== Extrait du document
Selon les dispositions du Code de Droit Canonique (Législation de l’Eglise Catholique) au canon 1251, le Vendredi saint est un jour d’abstinence et de jeûne : « L’abstinence et le jeûne seront observés le Mercredi des Cendres et le Vendredi de la Passion et de la Mort de Notre Seigneur Jésus Christ. » Et le canon 1252 de préciser les personnes concernées : « Sont tenus par la loi de l’abstinence, les fidèles qui ont quatorze ans révolus ; mais sont liés par la loi du jeûne tous les fidèles jusqu’à la soixantième année commencée. » Le soir du Vendredi saint a lieu dans l’église dépouillée ou un endroit sans décor particulier la grande célébration de la Passion du Christ avec les lectures du chant du serviteur souffrant, de la spécificité du sacerdoce du Christ et enfin le grand récit de la Passion selon saint Jean. Après la liturgie de la Parole vient la vénération de la croix : à chacune des trois étapes successives, celui qui porte le crucifix d’abord voilé en rouge, le dévoile progressivement puis le présente à la vénération en disant : « Voici le bois de la croix qui a porté le salut du monde », ce à quoi l’assemblée répond : « Venez, adorons. » Lorsque la croix est installée, les fidèles se succèdent pour la vénérer par une génuflexion et/ou un baiser.
La mort du Christ profite à l’humanité toute entière. C’est pourquoi la grande célébration de la Passion dominée par le rayonnement de la croix, prévoit avant la vénération une grande prière universelle aux dimensions du monde, comportant 10 intentions formulées suivies d’un temps de prière silencieuse et d’une oraison sacerdotale ; voici l’ordre de ces intentions : pour la Sainte Eglise, le Pape, le Clergé et le Peuple Fidèle, les Catéchumènes, l’Unité des Chrétiens, les Juifs, Ceux qui ne croient pas en Jésus Christ, Ceux qui ne croient pas en Dieu, les Pouvoirs Publics, Tous les Hommes dans l’épreuve. La célébration s’achève par le rite de communion.
====
== Données brutes
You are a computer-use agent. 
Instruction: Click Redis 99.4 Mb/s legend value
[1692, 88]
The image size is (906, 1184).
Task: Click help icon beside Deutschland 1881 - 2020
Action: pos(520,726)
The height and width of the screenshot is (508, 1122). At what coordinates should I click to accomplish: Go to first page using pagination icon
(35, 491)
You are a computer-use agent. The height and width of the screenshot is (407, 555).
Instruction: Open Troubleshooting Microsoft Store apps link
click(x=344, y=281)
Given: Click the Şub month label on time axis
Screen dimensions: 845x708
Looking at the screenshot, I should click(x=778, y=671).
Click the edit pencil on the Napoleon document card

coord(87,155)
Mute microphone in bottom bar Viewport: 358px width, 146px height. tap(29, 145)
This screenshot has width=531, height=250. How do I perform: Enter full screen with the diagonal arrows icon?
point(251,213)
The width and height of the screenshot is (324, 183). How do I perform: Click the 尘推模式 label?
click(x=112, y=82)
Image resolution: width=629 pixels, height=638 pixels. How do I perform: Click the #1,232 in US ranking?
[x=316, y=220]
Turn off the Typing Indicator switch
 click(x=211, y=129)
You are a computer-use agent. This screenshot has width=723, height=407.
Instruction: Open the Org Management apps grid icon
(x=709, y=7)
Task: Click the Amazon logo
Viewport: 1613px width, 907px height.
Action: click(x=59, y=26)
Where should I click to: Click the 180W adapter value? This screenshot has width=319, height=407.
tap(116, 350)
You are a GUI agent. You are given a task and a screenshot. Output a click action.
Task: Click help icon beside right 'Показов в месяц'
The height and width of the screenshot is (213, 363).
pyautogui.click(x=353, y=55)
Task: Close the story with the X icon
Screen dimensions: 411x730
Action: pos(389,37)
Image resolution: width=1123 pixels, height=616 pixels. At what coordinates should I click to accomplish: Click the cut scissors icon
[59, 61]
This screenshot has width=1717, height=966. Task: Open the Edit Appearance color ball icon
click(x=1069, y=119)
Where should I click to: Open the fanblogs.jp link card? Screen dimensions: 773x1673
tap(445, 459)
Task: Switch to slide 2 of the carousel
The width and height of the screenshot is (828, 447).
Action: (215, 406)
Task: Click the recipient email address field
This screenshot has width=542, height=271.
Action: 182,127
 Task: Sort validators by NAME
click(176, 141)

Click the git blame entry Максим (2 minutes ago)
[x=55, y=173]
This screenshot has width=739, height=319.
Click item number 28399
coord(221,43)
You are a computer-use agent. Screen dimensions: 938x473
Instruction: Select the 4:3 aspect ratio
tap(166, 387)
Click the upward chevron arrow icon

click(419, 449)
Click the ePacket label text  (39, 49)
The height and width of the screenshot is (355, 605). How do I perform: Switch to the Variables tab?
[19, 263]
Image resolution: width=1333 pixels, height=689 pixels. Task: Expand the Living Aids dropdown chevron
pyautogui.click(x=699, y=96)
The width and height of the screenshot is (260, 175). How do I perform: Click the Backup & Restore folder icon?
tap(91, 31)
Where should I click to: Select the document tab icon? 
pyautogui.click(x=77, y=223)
====
§ **À faire**
1. Répondez à ces questions sur le texte consacré au Vendredi saint :
(a) Selon le canon 1252, à quel âge est-on tenu par la loi de l'abstinence ?
(b) Que répond l'assemblée quand on présente la croix à la vénération ?
(c) Combien d'intentions compte la grande prière universelle ?
2. Recopiez le passage du texte sur le Vendredi saint qui va de "La mort du Christ" jusqu'à "rite de communion." inclus.
La liste n'a aucun rôle ici.

§ **Corrigés**
1.
(a) À quatorze ans révolus.
(b) « Venez, adorons. »
(c) 10 intentions.

2.
La mort du Christ profite à l’humanité toute entière. C’est pourquoi la grande célébration de la Passion dominée par le rayonnement de la croix, prévoit avant la vénération une grande prière universelle aux dimensions du monde, comportant 10 intentions formulées suivies d’un temps de prière silencieuse et d’une oraison sacerdotale ; voici l’ordre de ces intentions : pour la Sainte Eglise, le Pape, le Clergé et le Peuple Fidèle, les Catéchumènes, l’Unité des Chrétiens, les Juifs, Ceux qui ne croient pas en Jésus Christ, Ceux qui ne croient pas en Dieu, les Pouvoirs Publics, Tous les Hommes dans l’épreuve. La célébration s’achève par le rite de communion.